__EXERCISE DETAILS__:
Edit the passage on Seattle's wooden boats below: write out the part starting with "There’s a large" and going on through "handmade from wood.", with "festival" replaced by "fair".

__SELECTED EXCERPT__:
------

If you’ve spent any time living in Seattle or around the Puget Sound, you’ll have surely noticed how many boats there are. Not just cargo ships — after all, Seattle is still a big port city — but small wooden boats used as pleasure craft. Private vessels tethered to docks and marinas pop up every now and then in the crowded waterways around the Puget Sound, Lake Union and Lake Washington.

There’s a large boating community here that has seeped into the very culture and history of the region. The Museum of History and Industry (MOHAI) at South Lake Union details the history of boating in these parts, dating back as far as the original inhabitants of this land who traveled by hand-made canoes and rafts. The Center for Wooden Boats is just next door, and it is a treasure trove of maritime history that showcases expertly crafted wooden boats and a wealth of educational materials. 

Port Townsend, just across the Puget Sound, has a thriving maritime culture and is home to the largest wooden boat festival on the continent. It draws boat enthusiasts from all over the world and features hundreds of vessels of all shapes and sizes — all of which, of course, are handmade from wood. 

So why do Seattle and the Puget Sound have such a thriving wooden boat culture? What guided the city toward handmade vessels rather than large, commercial cargo ships? Let’s set sail and find out!

Seattle’s history of wooden boats

Seattle back then 

To understand what made Seattle the maritime center it is today, we have to go back in time a little bit.

By the dawn of the 20th century, Seattle had been an official municipality for about 50 years already. It was first incorporated as a settlement in 1853, as a town in 1865 and as a city in 1869, and its first few decades of life were filled with plenty of growth, tragedy and progress.

Seattle had a thriving lumber industry that dominated the local economy from the 1850s to the 1890s. Easy access to the forests of Washington, Oregon and British Columbia via the many waterways made Seattle the ideal center for shipping lumber further down the coast to California’s major cities, and this industry built the foundations of Seattle’s early success.

------

__RECORDS PROVIDED__:
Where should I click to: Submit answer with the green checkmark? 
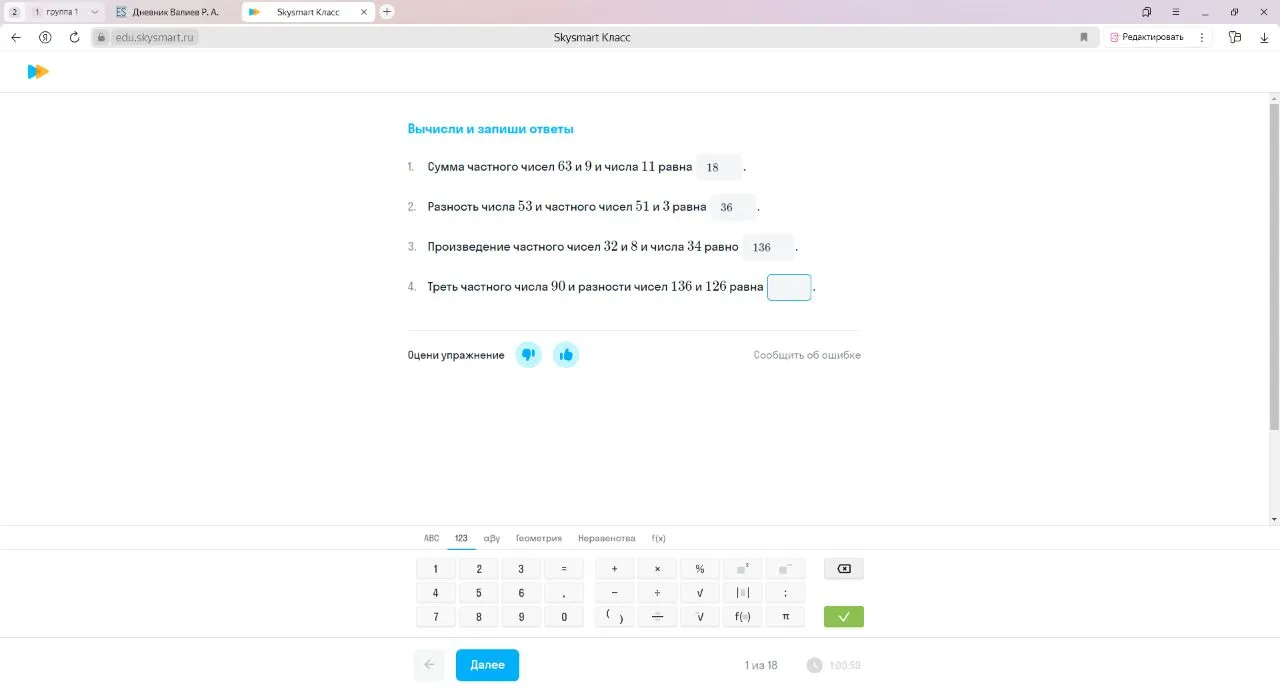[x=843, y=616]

------

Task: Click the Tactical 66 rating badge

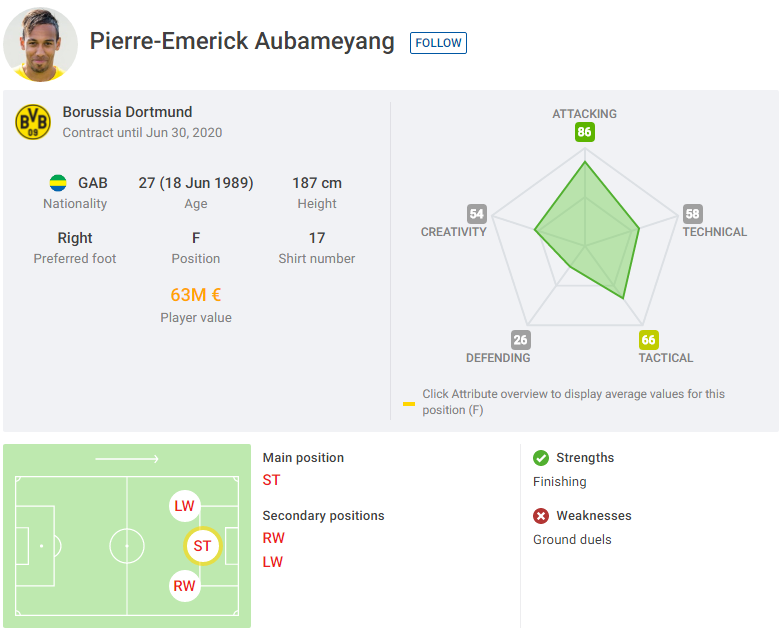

------

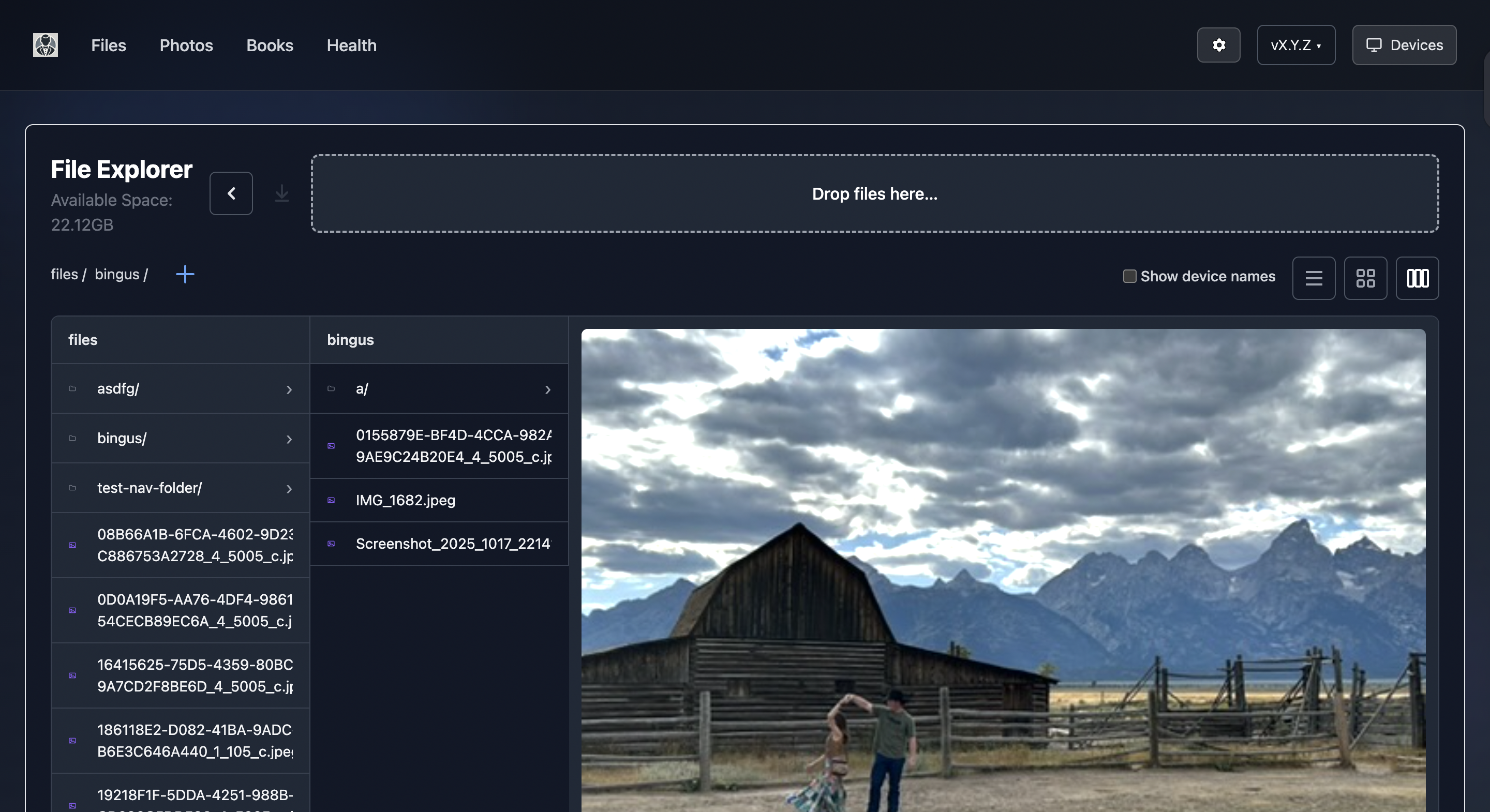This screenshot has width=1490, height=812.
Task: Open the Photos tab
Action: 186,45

------

__RESPONSE TO THIS TASK__:
There’s a large boating community here that has seeped into the very culture and history of the region. The Museum of History and Industry (MOHAI) at South Lake Union details the history of boating in these parts, dating back as far as the original inhabitants of this land who traveled by hand-made canoes and rafts. The Center for Wooden Boats is just next door, and it is a treasure trove of maritime history that showcases expertly crafted wooden boats and a wealth of educational materials. 

Port Townsend, just across the Puget Sound, has a thriving maritime culture and is home to the largest wooden boat fair on the continent. It draws boat enthusiasts from all over the world and features hundreds of vessels of all shapes and sizes — all of which, of course, are handmade from wood.